Novavax is targeting a second-quarter FDA filing for emergency use of its COVID-19 vaccine. The goal suggests the U.S. could join the U.K. on the list of countries to authorize the vaccine in the first half of the year.
The success of the vaccine in a 15,000-subject U.K. phase 3 clinical trial gives Novavax a clear path to a positive decision by the Medicines and Healthcare products Regulatory Agency (MHRA). However, the lack of data from another phase 3 trial that only recently completed enrolling 30,000 subjects in the U.S. and Mexico makes the route to a FDA OK less clear.
Discussions with the FDA are continuing, but the “hope and expectation is that the FDA will agree to review the U.K. data,” Novavax CEO Stanley Erck told CNBC. If FDA agrees to review the U.K. data, the vaccine could receive emergency use authorization in the U.S. in May.
Novavax will need to wait longer if the FDA requires the inclusion of data from the U.S.-Mexico trial. Erck said it will be “a couple of months” before final data are available from that trial, suggesting that waiting on those results would push authorization in the U.S. back to the second half of the year.
AstraZeneca won authorizations in some markets on the strength of data generated in Brazil, South Africa and the U.K. but is waiting on U.S. data before seeking FDA approval. However, the University of Oxford-sponsored studies that supported AstraZeneca’s ex-U.S. authorizations have been subject to criticisms not leveled at the Novavax trial.

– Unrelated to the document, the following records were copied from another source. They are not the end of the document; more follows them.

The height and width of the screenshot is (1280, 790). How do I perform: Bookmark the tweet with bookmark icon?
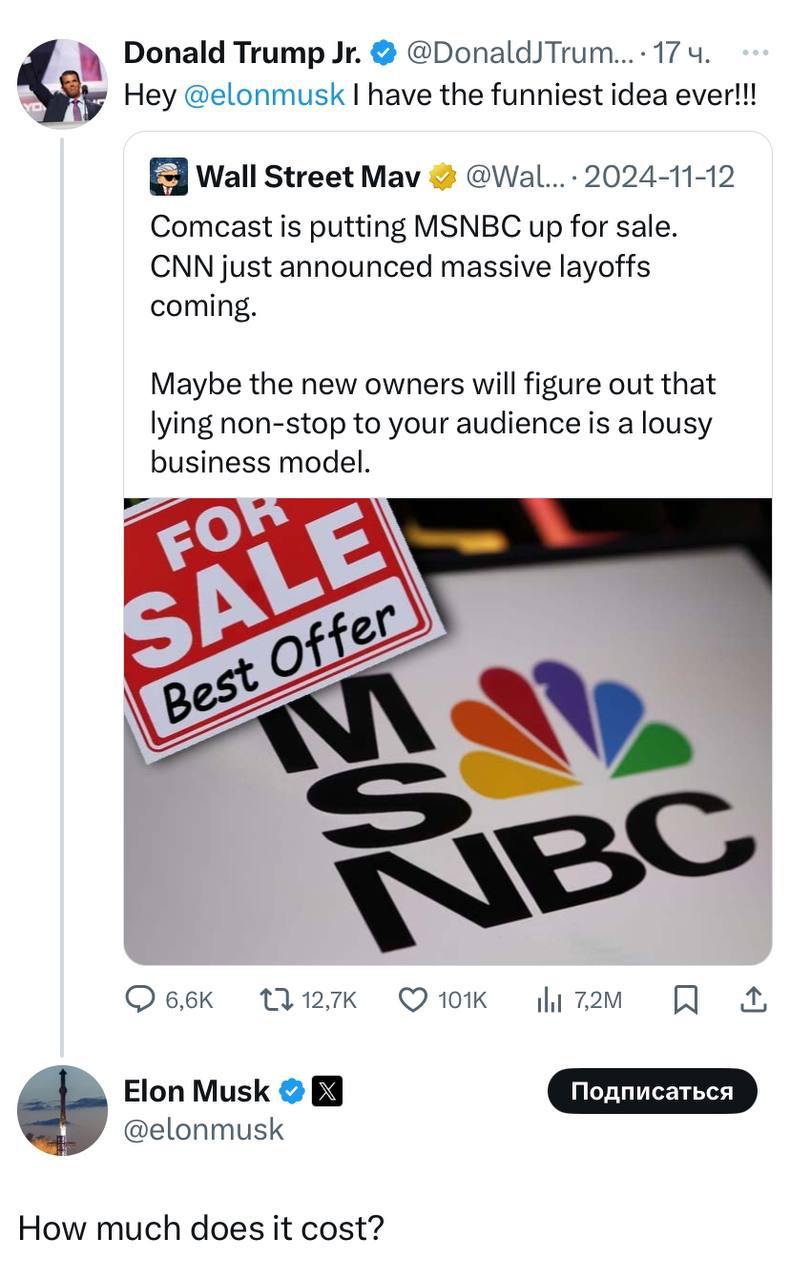685,999

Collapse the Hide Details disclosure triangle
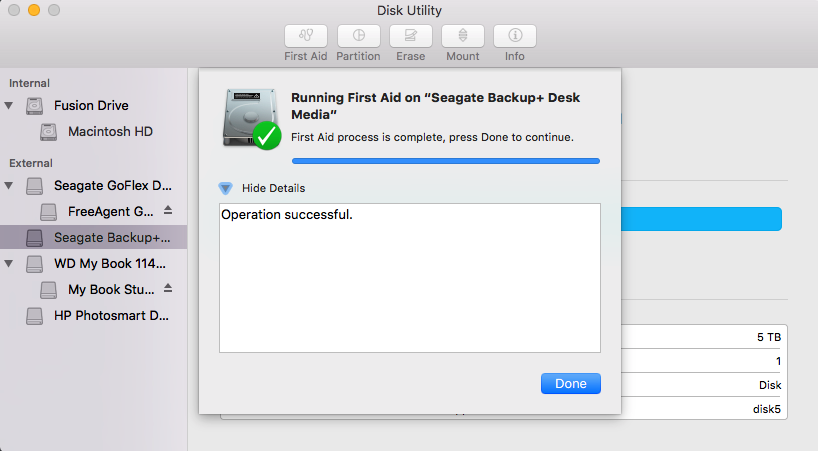click(225, 188)
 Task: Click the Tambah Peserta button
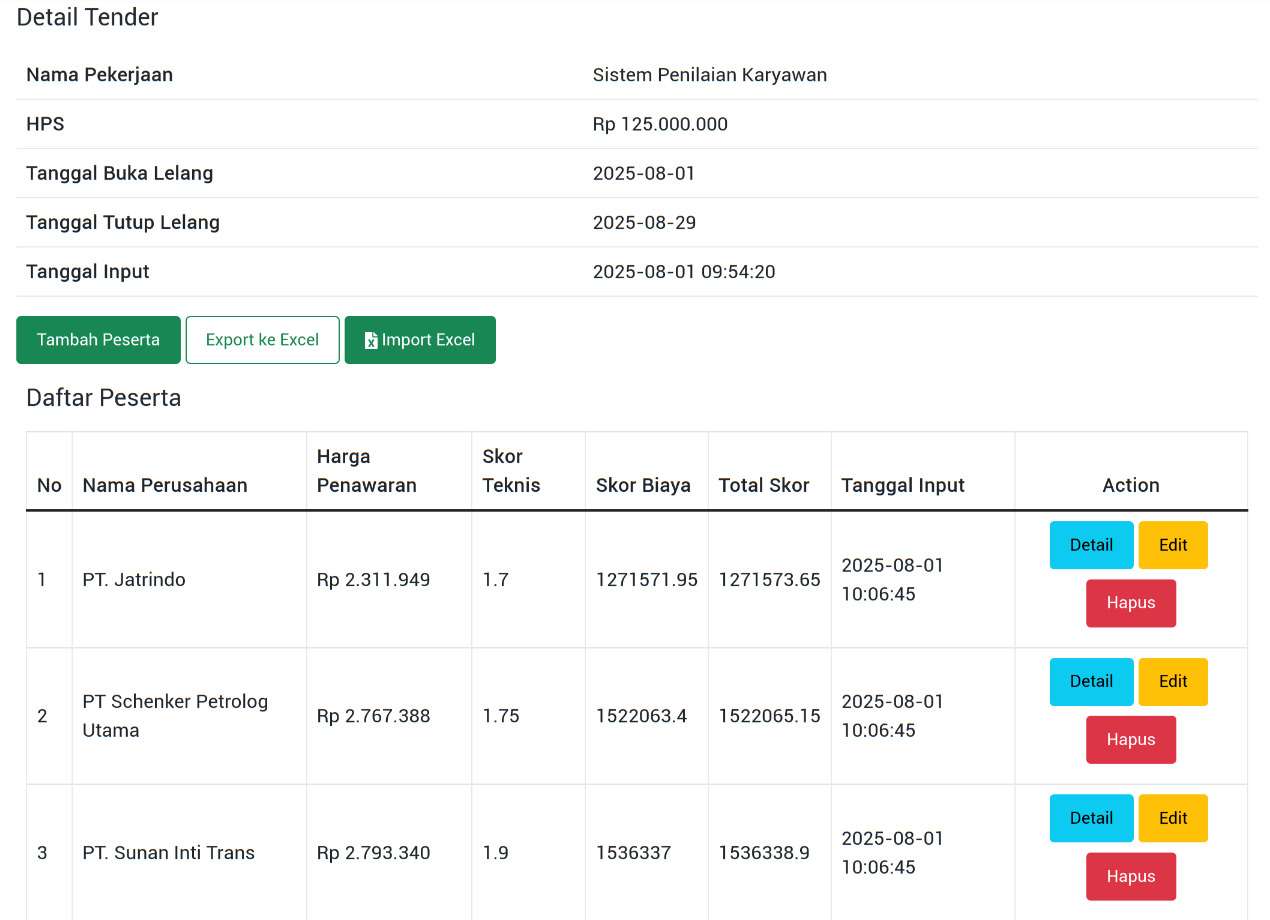pos(98,340)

Whatever happens with the FDA, Novavax is likely to receive authorization in parts of the world in the next few months. Erck expects to have completed a rolling submission to the MHRA by the end of the month. Based on how quickly the MHRA reviewed other vaccines, the timeline suggests Novavax could get clearance to sell its vaccine in the U.K. in April. Rolling reviews in Australia, Canada, the EU and New Zealand are also underway.
The countries make up some of the buyers of the 300 million doses Novavax has agreed to supply to date. Based on the agreements, Novavax sees “the potential for several billion dollars in revenue in the next 12 months.” Even bigger sales figures are possible. Novavax expects to have capacity to make 2 billion doses a year by the midpoint of 2021, in large part due to its agreement with vaccine manufacturing giant Serum Institute of India.

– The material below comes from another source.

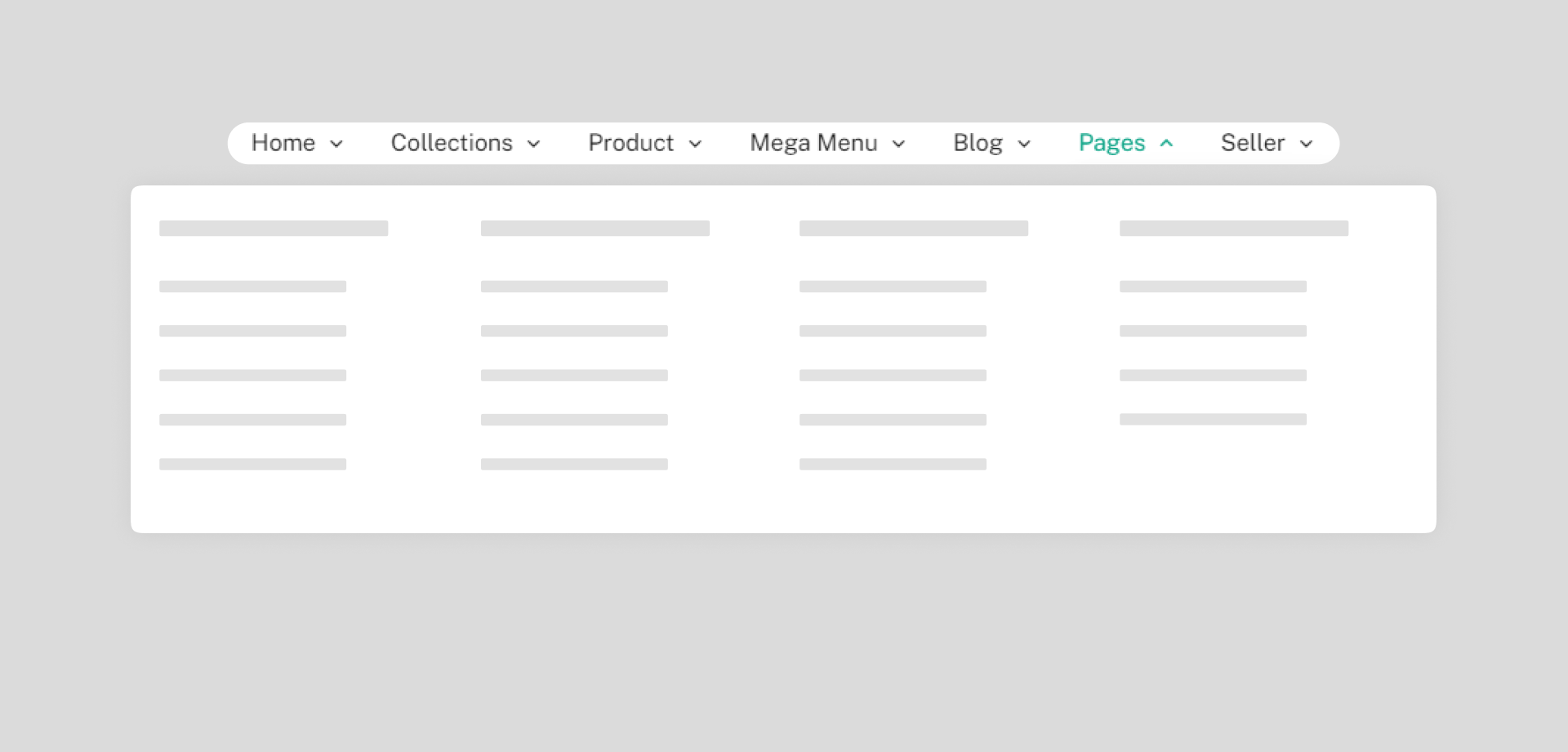Click the second column's heading placeholder bar
Image resolution: width=1568 pixels, height=752 pixels.
click(595, 229)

Going into 2020, the idea that Novavax would now be poised to generate several billion dollars in revenue would have struck most people as absurd. As the Financial Times laid out in a recent profile of Novavax, the biotech faced delisting from Nasdaq in 2019 after it suffered the latest in a series of setbacks dating back decades. Today, it has a COVID-19 vaccine that JPMorgan analysts think may be best in class and financial foundations that could support new applications of its technology.